THE TASK: Copy every line of the records below word for word.
>> start INPUT RECORDS
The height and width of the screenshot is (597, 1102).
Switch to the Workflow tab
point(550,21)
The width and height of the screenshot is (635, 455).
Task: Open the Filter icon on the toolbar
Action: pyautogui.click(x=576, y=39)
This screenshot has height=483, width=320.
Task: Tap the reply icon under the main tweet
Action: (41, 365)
>> end INPUT RECORDS
WORKED SOLUTION:
The height and width of the screenshot is (597, 1102).
Switch to the Workflow tab
point(550,21)
The width and height of the screenshot is (635, 455).
Task: Open the Filter icon on the toolbar
Action: pyautogui.click(x=576, y=39)
This screenshot has height=483, width=320.
Task: Tap the reply icon under the main tweet
Action: (41, 365)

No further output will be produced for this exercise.